To his credit, Easterbrook admits that federal studies make clear that “the most dangerous vehicles for their occupants are compact and sub-compact cars,” not SUVs. He even suggests that the government should ban such “econo-boxes.” Yet all this demonstrates is Easterbrook’s willingness to tell other people what to drive. He evidently places little value on the ability of consumers to purchase the cars of their own choosing.

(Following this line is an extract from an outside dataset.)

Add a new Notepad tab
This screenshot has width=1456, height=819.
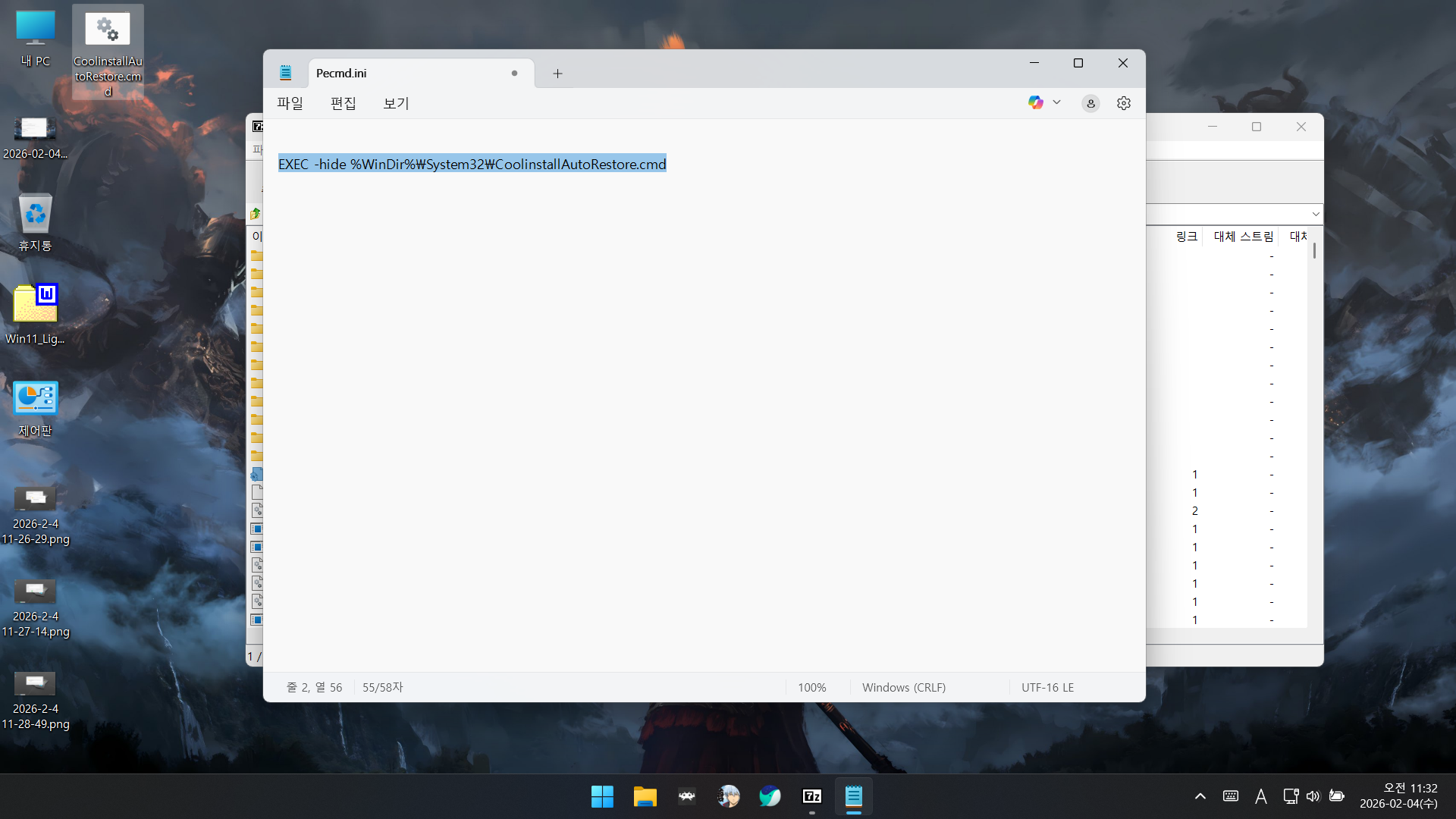click(x=557, y=74)
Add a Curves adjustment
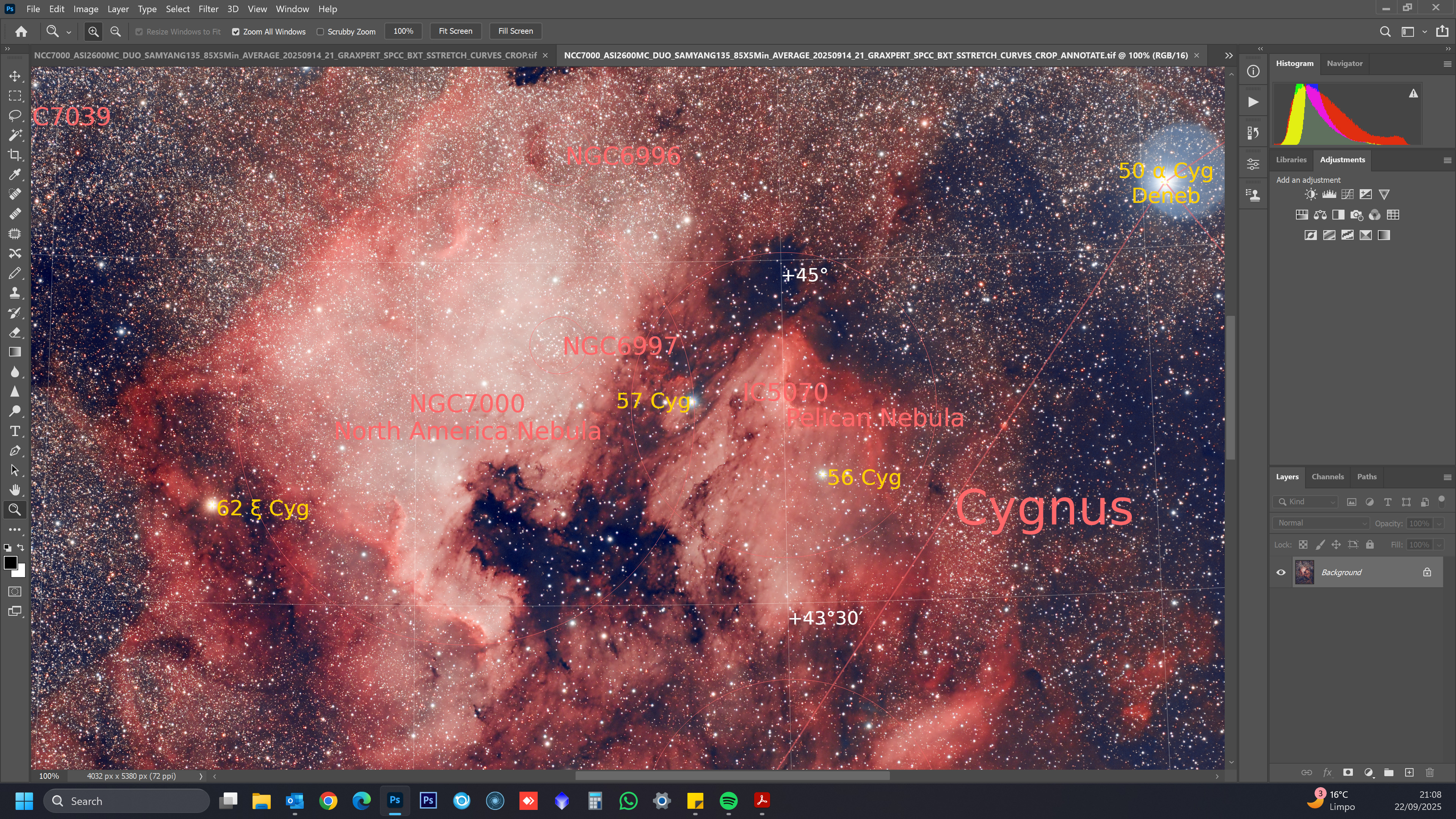The width and height of the screenshot is (1456, 819). click(x=1348, y=195)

Easterbrook makes much of the fact that SUVs have a higher risk of rollover than many other vehicles. The high center of gravity on many SUVs can make them less stable around curves and in certain driving conditions. Accepting Easterbrook’s argument here is not enough to indict all SUVs. Far from it. In order to evaluate the relative safety, or lack thereof, of a given vehicle class, one must evaluate all of the relevant risks. This is something Easterbrook simply does not do. If he had, he would have noted that while driving an SUV may marginally increase some risks, such as the risk of rollover, other risks, such as the risk from injury or death in a frontal collision, are greatly reduced. On net, most SUVs are safer than most passenger cars and the biggest, heaviest SUVs — the ones Easterbrook hates the most and deems a “public nuisance” — are among the safest cars on the road. Even, the rollover risk that has Easterbrook so concerned is substantially lower in the largest SUVs than in the smaller models that Easterbrook finds less offensive.

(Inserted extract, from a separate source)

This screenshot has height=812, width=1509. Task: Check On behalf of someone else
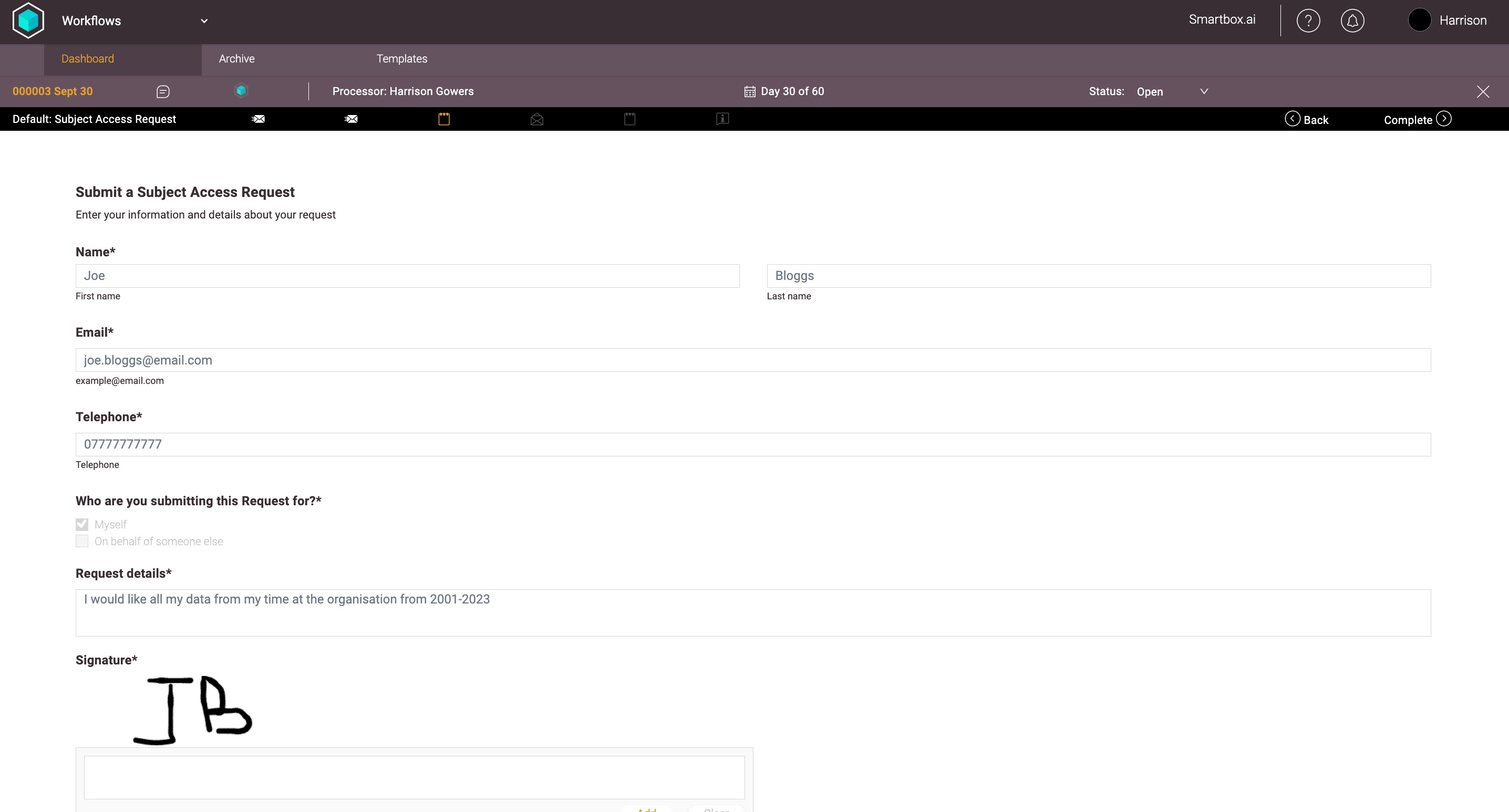click(x=82, y=542)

Easterbrook is correct to note the extent to which the vagaries of federal regulations have encouraged the development of SUVs and other passenger vehicles produced as light-truck models. One of the primary culprits is CAFE — Corporate Average Fuel Economy — the federal standards governing automobile fuel economy. When the federal government required that automakers’ new car fleets meet average fuel economy targets, they responded in two ways. First, they downsized existing vehicles in order to reduce their fuel consumption (reducing vehicle size and weight is the single most-effective means to increase mileage-per-gallon). Second, automakers started to make fewer large cars, replacing them with vehicles that could be classified as “light trucks” so as to escape the regulatory requirements. Thus, the SUV (and the minivan) was born.

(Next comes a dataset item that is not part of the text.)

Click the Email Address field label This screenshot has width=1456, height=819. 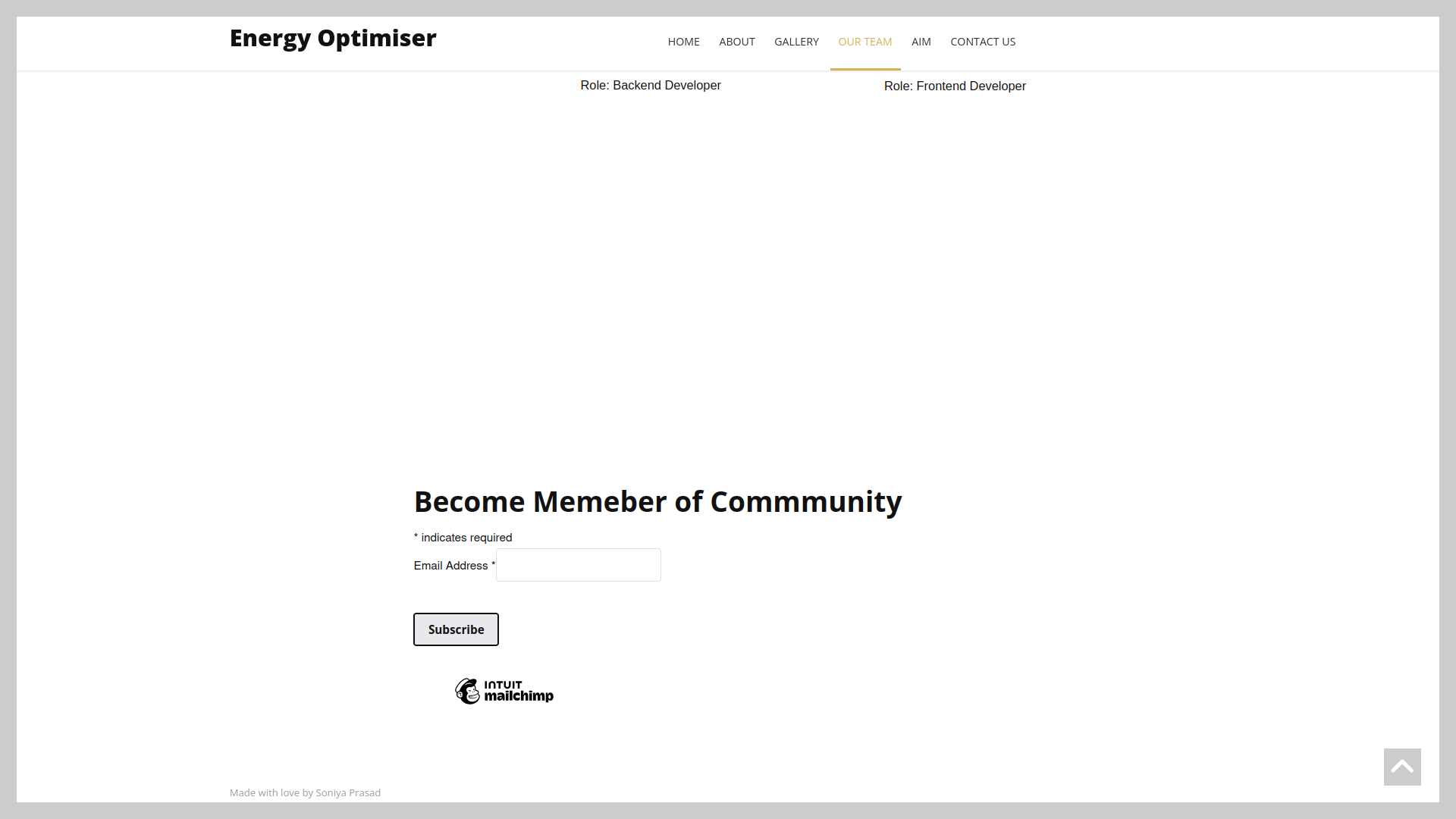[450, 566]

Federal regulations not only expanded the SUV market — people who want more passenger and cargo space had fewer alternatives — but it also downsized the passenger car fleet, increasing highway fatalities in the process. Indeed, the National Academy of Sciences concluded that existing CAFE standards contribute to 1,300 to 2,600 traffic fatalities per year. Yet Easterbrook would increase CAFE standards and berates people who choose to drive SUVs.

It should be clear that Easterbrook does not like SUVs all that much. Nor do I, to be honest. I have never owned an SUV, and I seriously doubt whether I ever will. A mid-sized hatchback is plenty big for me; unlike many SUV owners I don’t feel any more comfortable sitting farther above the road. Like Easterbrook, I am not fond of driving behind a Tahoe or Excursion on the highway, nor do I appreciate the aggressive driving habits of some SUV owners. Too many people have yet to learn that four-wheel drive won’t improve their vehicle’s handling around curves. Yet what sort of car to drive is a choice other drivers should be free to make for themselves. There is no more reason to embrace Easterbrook’s or my taste in vehicles than our respective tastes in music.

The mere sight of an SUV seems enough to send Easterbrook into a puritanical rage. Upon reading “Axle of Evil” I had to wonder if Easterbrook lays awake at night, worrying that somewhere, somehow, another American is purchasing an SUV. In assailing “the existential fiasco of the SUV,” I think it is Easterbrook — and not the millions of SUV owners — who has gone off the rails.

— NRO contributing editor Jonathan H. Adler is an assistant professor at Case Western Reserve University School of Law.